John Eastin Van Maanen (born 1943) is an American organizational theorist, Professor of Organization Studies at the MIT Sloan School of Management, and best known for his contributions to qualitative studies in management and to organizational ethnography.

His studies included longitudinal researches of policemen, fishermen, Disneyland operators, and London detectives. His publications include also methodological studies on writing organizational ethnographies and on power relations in workplace. His Tales of the Field on Writing Ethnography (University of Chicago Press, 1988) became a classic reading in many doctoral programs in management around the world. He also recently commented on "On the Run", by Alice Goffman. His other contributions include studies of high tech industries.

==Selected publications==
Books, a selection:
- Van Maanen, John. Breaking in: A consideration of organizational socialization. Defense Technical Information Center, 1972.

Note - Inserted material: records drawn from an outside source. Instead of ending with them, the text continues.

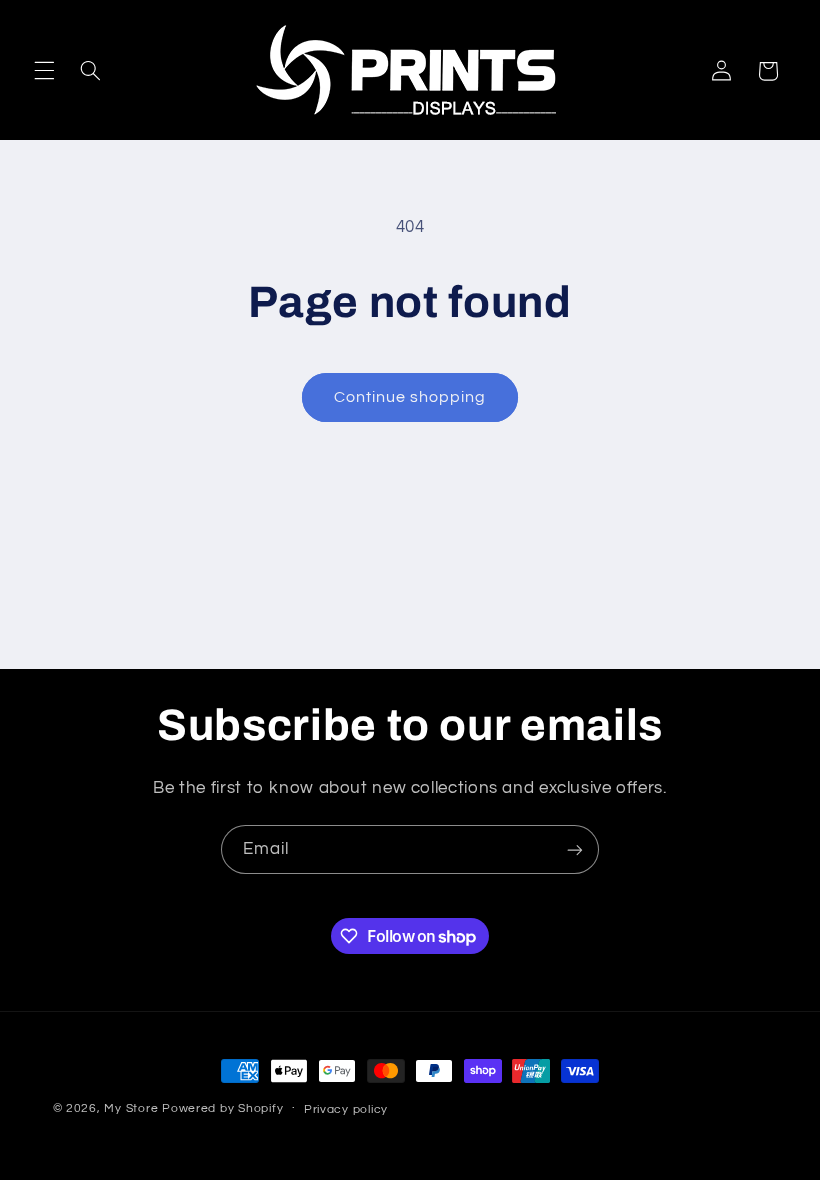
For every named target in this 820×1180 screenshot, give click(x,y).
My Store (131, 1108)
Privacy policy (346, 1109)
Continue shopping (410, 397)
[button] (44, 71)
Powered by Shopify (222, 1108)
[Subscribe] (575, 849)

- Van Maanen, John Eastin, and Edgar Henry Schein. Toward a theory of organizational socialization. 1977.
- Van Maanen, John, and Stephen R. Barley. Occupational communities: Culture and control in organizations. No. TR-ONR-10. ALFRED P SLOAN SCHOOL OF MANAGEMENT CAMBRIDGE MA, 1982.
- Maanen, John Van. Qualitative methodology. Beverly Hills: Sage 1983.
- Van Maanen, John. Tales of the field: On writing ethnography. University of Chicago Press, 2011.